The Scene: Piracy Series Director Interview
NYU student Brian Sandro has a secret: he and his friends pirate hundreds of millions of dollars of illicit Hollywood movies in their spare time. They are revered, reviled, hunted and admired. No one knows who they are - at least, not as far as they know.This is the pitch for The Scene, an online series about the fictional movie ripping group CPX, lead by Brian Sandro. Episodes can be viewed online and downloaded through BitTorrent and P2P clients, and are distributed under a Creative Commons license. Just watched some episodes and all you see is Sandro sitting behind his computer (great acting), while another screen displays the chat sessions with his crew members and an Asian "business partner" to which he leaks movies. A bit entertaining, and it offers some insight in the piracy trading, though I've got no idea how far this is accurate. Apparently 70% of the initial viewers of the series thought they were looking at some real action.
Slyck now has an interview with writer/director Mitchell Reichgut, who is also founder of Jun Entertainment Group, the production company behind The Scene.
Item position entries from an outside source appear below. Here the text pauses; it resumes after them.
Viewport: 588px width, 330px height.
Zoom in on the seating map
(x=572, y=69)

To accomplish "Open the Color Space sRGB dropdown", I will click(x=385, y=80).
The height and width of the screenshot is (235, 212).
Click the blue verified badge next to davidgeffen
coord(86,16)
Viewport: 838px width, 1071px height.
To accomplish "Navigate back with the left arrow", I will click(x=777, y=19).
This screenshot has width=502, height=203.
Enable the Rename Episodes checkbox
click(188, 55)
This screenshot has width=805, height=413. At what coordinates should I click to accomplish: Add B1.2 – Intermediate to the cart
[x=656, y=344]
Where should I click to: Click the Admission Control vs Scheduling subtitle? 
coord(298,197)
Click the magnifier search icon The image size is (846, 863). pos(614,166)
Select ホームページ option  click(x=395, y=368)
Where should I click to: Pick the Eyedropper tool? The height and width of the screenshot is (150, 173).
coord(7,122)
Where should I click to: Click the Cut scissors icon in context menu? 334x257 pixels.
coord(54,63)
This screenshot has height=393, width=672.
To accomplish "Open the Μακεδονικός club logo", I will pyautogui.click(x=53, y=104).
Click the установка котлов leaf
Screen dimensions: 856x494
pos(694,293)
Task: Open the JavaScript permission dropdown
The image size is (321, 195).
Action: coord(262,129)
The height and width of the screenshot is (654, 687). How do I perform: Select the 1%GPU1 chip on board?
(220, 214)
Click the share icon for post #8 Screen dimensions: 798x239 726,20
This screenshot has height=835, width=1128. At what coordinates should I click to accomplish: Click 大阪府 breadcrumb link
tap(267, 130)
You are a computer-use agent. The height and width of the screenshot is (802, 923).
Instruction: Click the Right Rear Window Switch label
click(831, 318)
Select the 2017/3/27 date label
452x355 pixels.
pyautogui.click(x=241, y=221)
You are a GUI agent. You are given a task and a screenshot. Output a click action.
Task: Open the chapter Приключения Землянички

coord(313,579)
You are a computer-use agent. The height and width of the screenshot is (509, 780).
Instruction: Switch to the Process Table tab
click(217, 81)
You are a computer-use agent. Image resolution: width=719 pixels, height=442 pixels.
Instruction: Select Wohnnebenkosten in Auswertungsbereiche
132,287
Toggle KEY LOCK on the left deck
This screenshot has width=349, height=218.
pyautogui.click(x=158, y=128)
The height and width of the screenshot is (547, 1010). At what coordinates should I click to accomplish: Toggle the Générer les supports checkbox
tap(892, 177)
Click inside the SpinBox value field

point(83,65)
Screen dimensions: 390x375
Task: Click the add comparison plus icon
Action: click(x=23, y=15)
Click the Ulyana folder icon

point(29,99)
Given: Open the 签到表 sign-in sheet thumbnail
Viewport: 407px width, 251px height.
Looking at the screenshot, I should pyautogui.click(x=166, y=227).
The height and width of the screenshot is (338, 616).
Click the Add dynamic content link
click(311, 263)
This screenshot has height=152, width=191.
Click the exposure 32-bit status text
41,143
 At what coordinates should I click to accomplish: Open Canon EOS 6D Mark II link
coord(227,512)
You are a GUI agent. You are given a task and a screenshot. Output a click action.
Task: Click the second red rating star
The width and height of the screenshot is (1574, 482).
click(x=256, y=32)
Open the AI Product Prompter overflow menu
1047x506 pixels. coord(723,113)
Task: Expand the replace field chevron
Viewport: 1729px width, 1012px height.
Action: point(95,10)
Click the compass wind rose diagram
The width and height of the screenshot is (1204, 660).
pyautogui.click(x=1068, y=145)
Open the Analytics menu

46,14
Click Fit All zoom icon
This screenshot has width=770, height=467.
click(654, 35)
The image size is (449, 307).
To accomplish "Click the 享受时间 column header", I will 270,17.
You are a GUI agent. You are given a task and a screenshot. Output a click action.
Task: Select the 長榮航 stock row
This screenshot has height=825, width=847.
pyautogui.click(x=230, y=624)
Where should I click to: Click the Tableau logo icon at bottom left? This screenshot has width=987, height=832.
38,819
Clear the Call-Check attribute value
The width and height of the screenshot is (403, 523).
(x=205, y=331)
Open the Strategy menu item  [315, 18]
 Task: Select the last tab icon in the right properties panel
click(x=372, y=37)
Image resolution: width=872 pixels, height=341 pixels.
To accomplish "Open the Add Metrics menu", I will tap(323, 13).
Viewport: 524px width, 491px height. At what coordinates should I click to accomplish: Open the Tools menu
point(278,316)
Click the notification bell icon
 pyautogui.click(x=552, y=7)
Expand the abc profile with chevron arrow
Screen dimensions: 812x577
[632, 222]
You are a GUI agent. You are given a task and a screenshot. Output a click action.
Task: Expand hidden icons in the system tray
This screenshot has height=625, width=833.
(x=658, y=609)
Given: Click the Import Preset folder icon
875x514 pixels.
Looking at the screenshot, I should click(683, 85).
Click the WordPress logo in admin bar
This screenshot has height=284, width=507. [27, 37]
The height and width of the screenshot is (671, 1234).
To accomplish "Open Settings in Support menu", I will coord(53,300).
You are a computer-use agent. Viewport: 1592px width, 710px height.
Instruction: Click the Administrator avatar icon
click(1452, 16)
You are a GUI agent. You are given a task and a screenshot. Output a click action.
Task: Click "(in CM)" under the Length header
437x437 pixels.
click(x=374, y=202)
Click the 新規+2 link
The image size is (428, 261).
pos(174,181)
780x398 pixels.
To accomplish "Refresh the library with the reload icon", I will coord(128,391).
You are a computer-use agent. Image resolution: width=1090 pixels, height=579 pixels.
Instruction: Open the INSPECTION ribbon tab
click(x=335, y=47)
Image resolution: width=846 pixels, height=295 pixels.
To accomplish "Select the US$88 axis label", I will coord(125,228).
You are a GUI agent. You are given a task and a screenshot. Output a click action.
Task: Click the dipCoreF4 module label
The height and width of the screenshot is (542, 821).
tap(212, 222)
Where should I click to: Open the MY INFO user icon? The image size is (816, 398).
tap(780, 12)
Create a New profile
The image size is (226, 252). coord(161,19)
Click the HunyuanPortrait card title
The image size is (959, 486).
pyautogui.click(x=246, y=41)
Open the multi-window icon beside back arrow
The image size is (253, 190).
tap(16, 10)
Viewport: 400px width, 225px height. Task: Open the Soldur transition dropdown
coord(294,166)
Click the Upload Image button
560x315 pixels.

He has some clear ideas about the role of file-sharing in future distribution of (television) entertainment and the (legal) developments that might threaten it, such as the broadcast flag:
If the only hope of saving costly productions is with the broadcast flag, then we're done with costly productions. Not one of the various DRM schemes ever proposed has worked for more than a few months, and the hardware to evade the broadcast flag already exists. Can the content industries or the FCC point to one *single* song or video that has been protected with DRM that hasn't been pirated?
On the other hand, our vision of the future is that file sharing will become like TV - entertainment that's paid for by sponsors, not by recipients. In that world, you aren't ramming DRM or the broadcast flag down the throats of consumers who don't want it.